[PROBLEM REQUIREMENTS] Copy out, word for word, every line of the items from the line containing "should [741, 123]" down to the line containing "apply is located at coordinates (202, 778).", both included, leaving out the pictures.

*-*-*

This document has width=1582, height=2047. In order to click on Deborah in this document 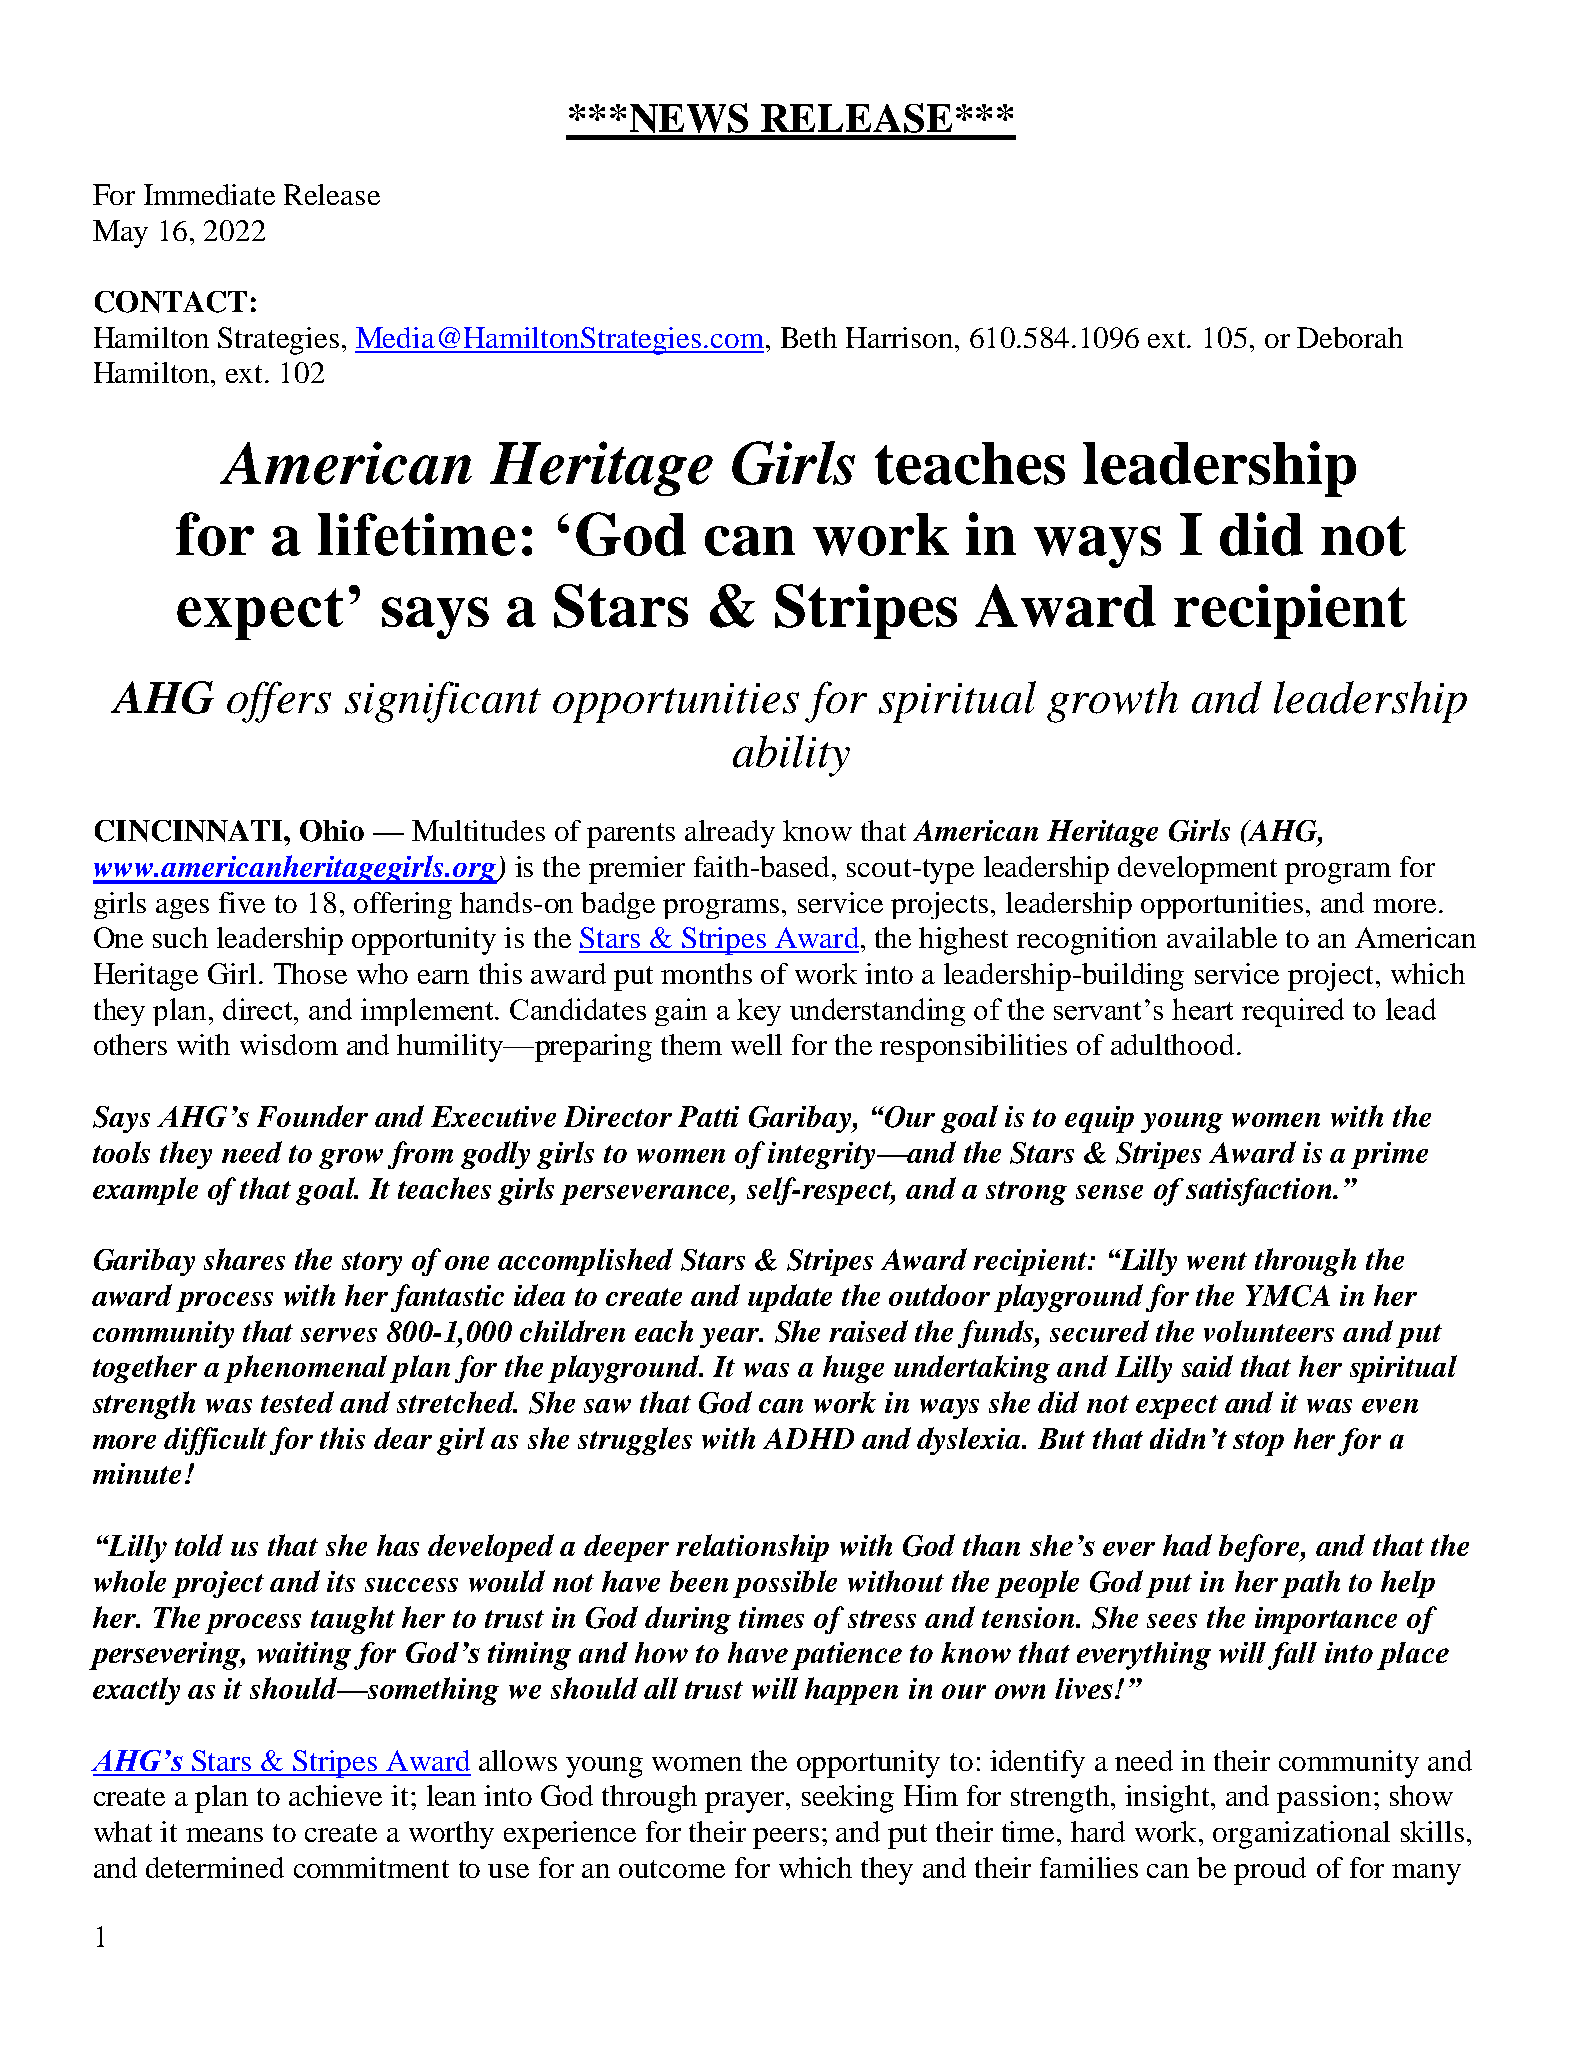, I will do `click(1350, 337)`.
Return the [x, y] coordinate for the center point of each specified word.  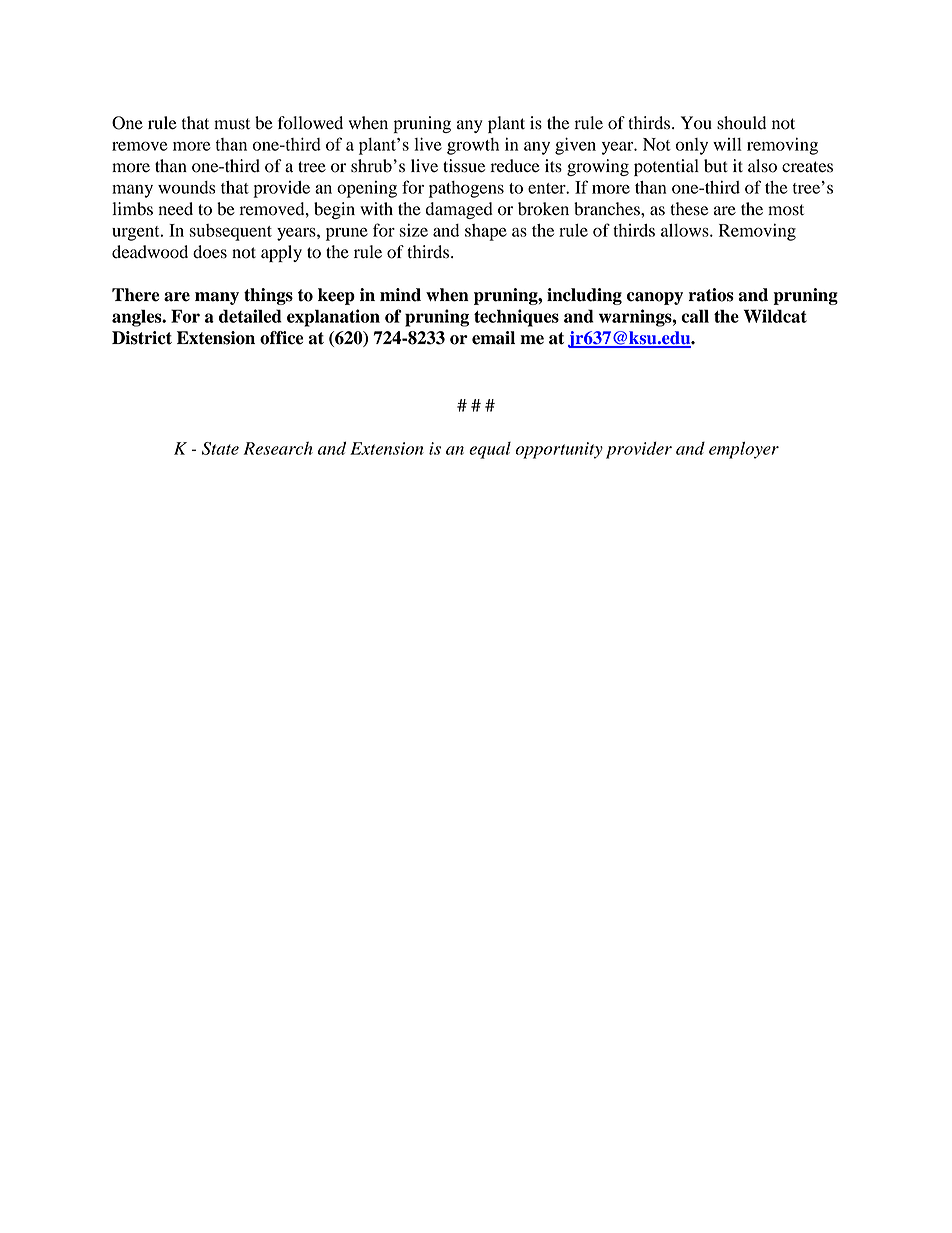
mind [400, 295]
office [282, 338]
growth [473, 146]
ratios [711, 295]
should [741, 123]
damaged [459, 210]
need [176, 209]
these [689, 209]
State [220, 448]
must [232, 124]
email [493, 338]
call [695, 316]
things [268, 296]
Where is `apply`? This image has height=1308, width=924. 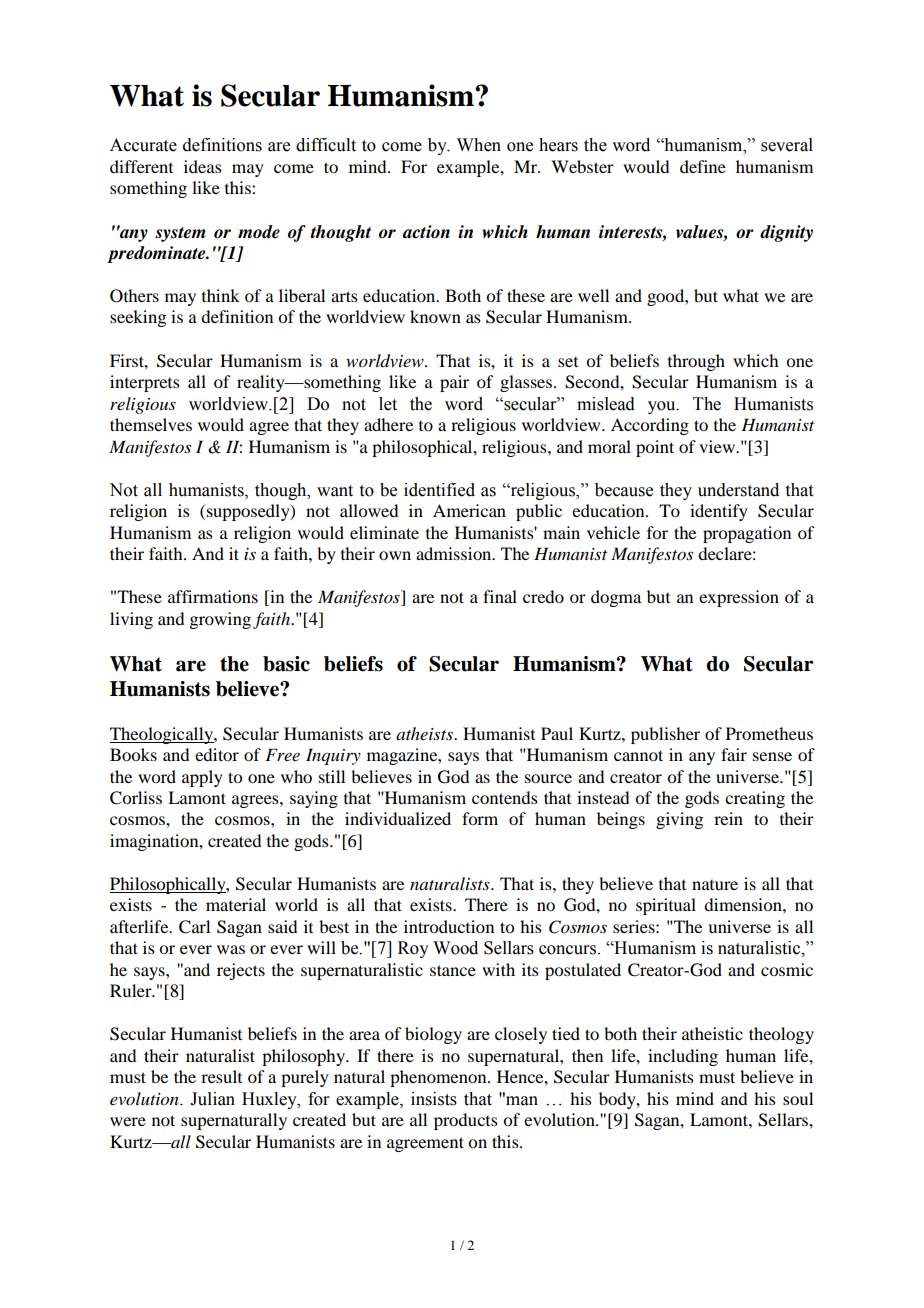
apply is located at coordinates (202, 778).
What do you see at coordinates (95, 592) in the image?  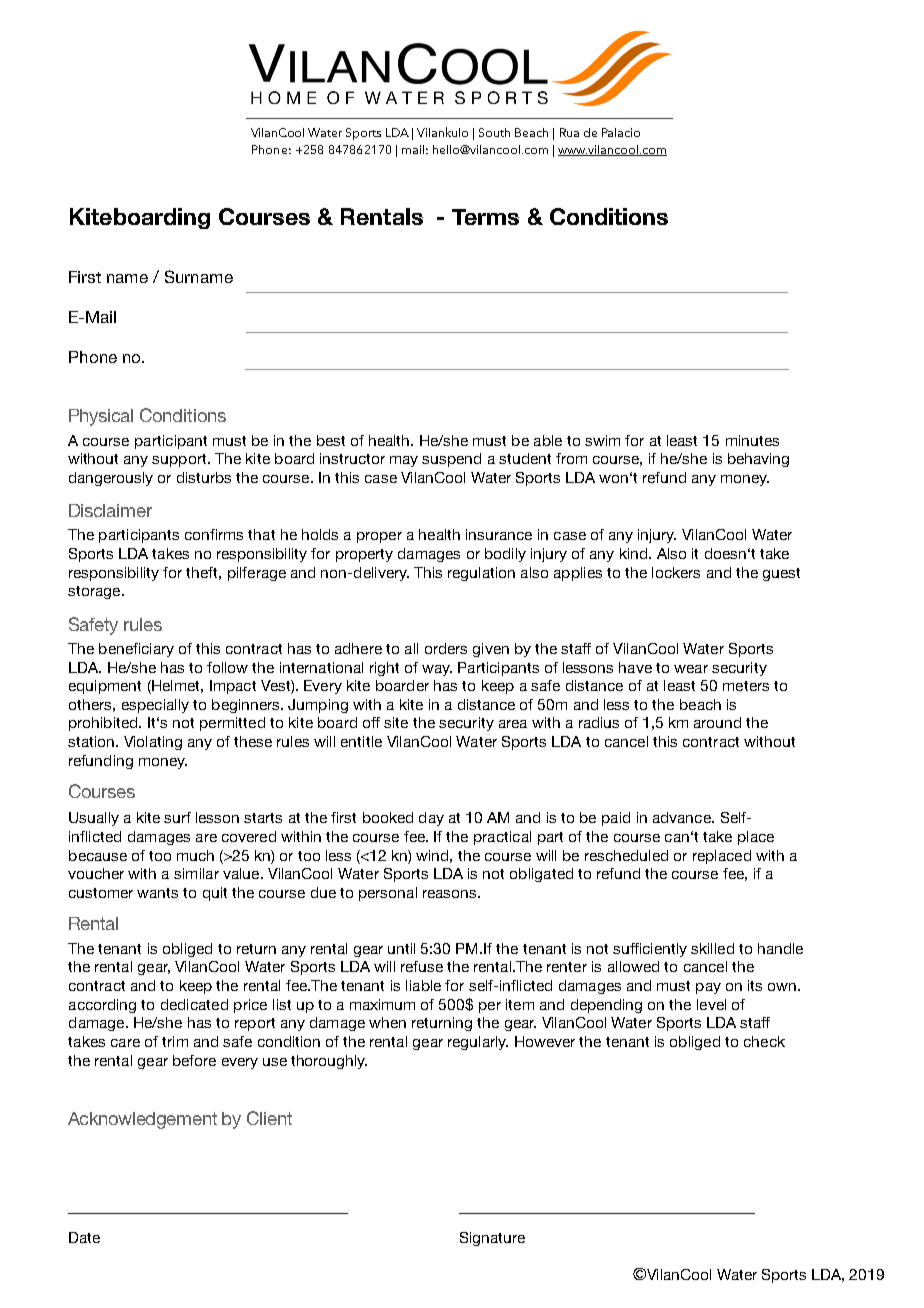 I see `storage` at bounding box center [95, 592].
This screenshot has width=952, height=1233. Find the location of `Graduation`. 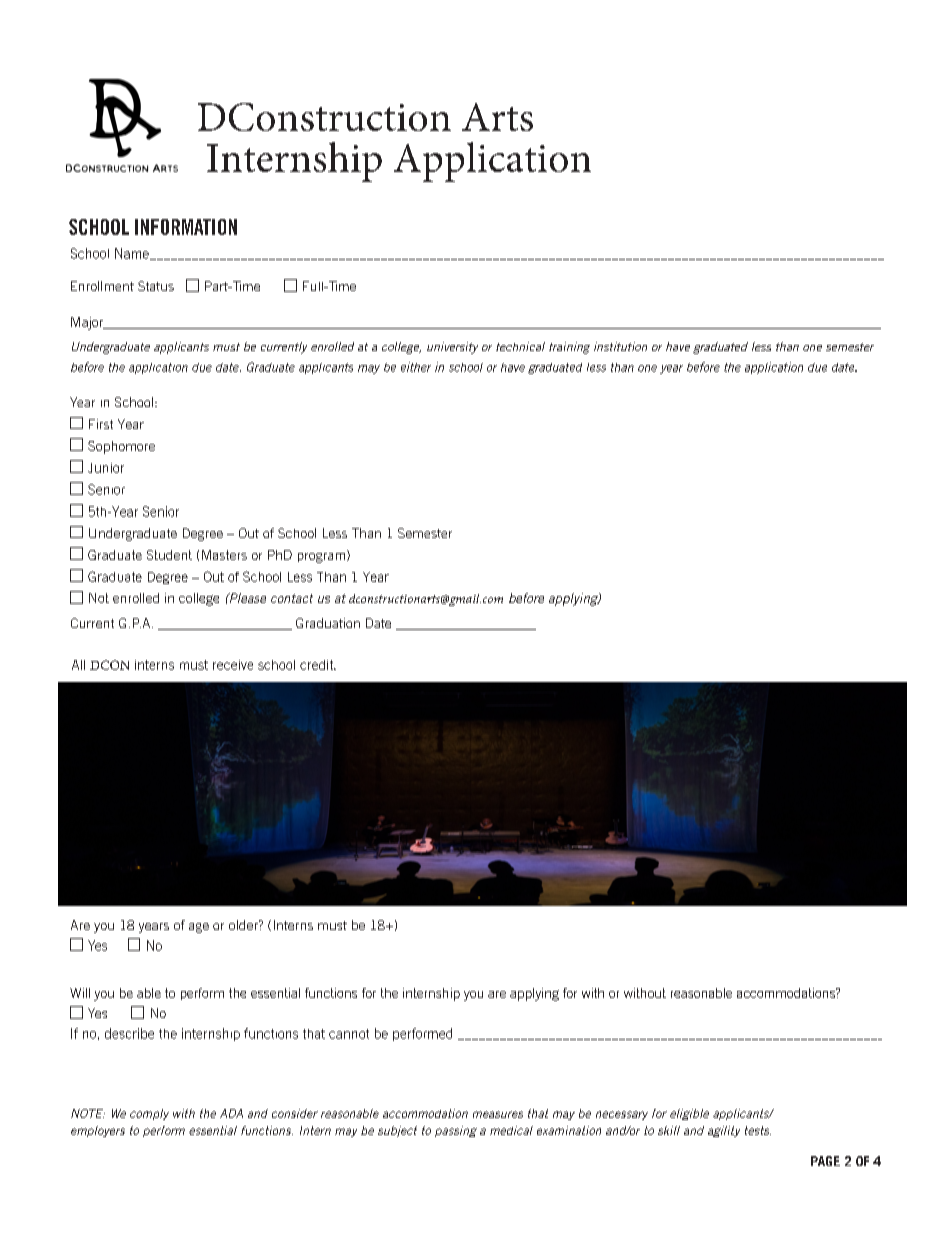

*-*-*

[EXERCISE ANSWER]
should [741, 123]
damaged [459, 210]
need [176, 209]
these [689, 209]
State [220, 448]
must [232, 124]
email [493, 338]
call [695, 316]
things [268, 296]
Where is `apply`? This image has height=1308, width=924. 
apply is located at coordinates (202, 778).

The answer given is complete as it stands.